Bruce Stanley Sheriff (April 24, 1932 – January 16, 1993) was an American football player, coach, and college athletics administrator.

Early life 
Sheriff graduated from Washington High School in San Francisco.

Playing career 
He played college football at California Polytechnic State University from 1950 to 1953. In 1953, not only did Sheriff earn Little All-America accolades, but also was picked as an honorable mention for the UPI's overall Division I-level All-American Team, for which he received 17 voting points.
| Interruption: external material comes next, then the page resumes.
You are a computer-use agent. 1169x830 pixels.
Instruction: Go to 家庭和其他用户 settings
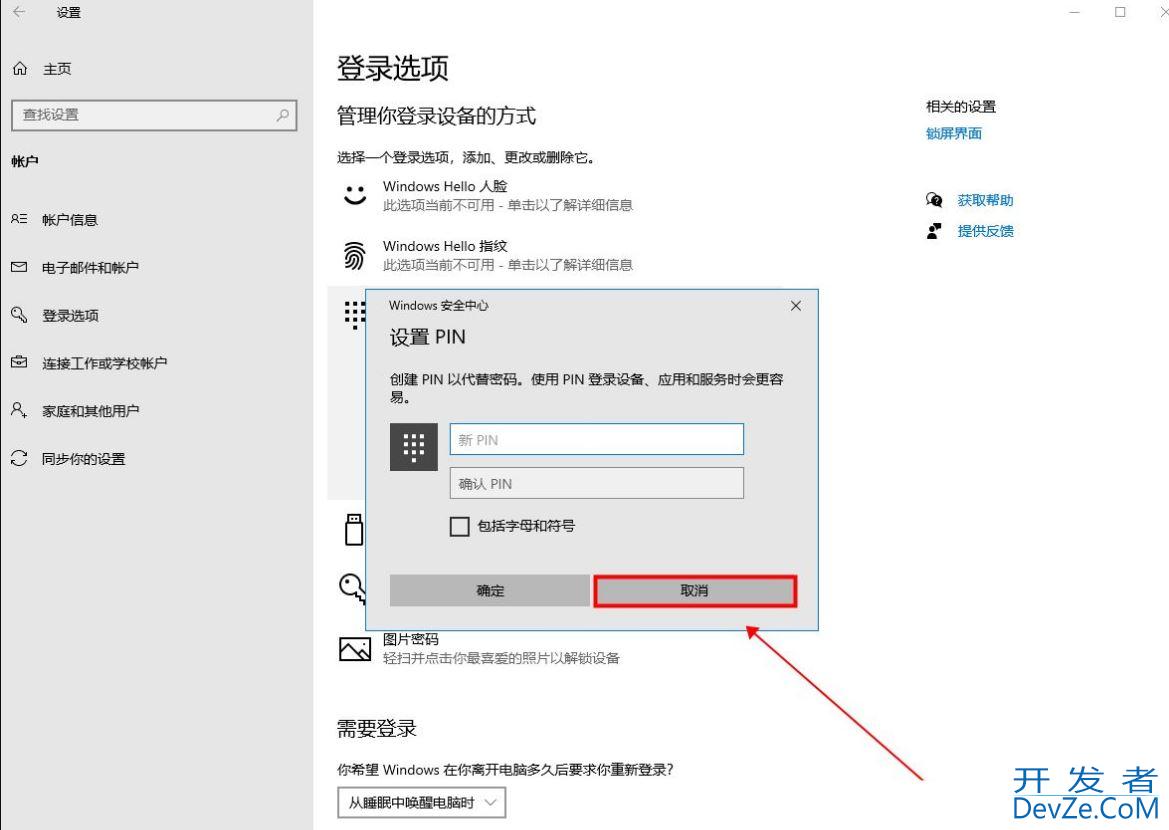tap(89, 411)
Sheriff then played professionally in the National Football League (NFL) with the Pittsburgh Steelers, San Francisco 49ers, and Cleveland Browns between 1954 and 1957. He was the 49ers' primary starter at left linebacker in both 1956 and 1957.

Coaching career 
Sheriff served as the head football coach at the University of Northern Iowa from 1960 to 1982, compiling a record of 129–101–4. The football field inside the UNI-Dome, Northern Iowa's football stadium, is named Sheriff Field in his honor.

Athletic administration 
Sheriff was then the athletic director at the University of Hawaii at Manoa from 1983 until his death in 1993. He died on January 16, 1993, in Honolulu, Hawaii, after suffering a heart attack at Honolulu International Airport. 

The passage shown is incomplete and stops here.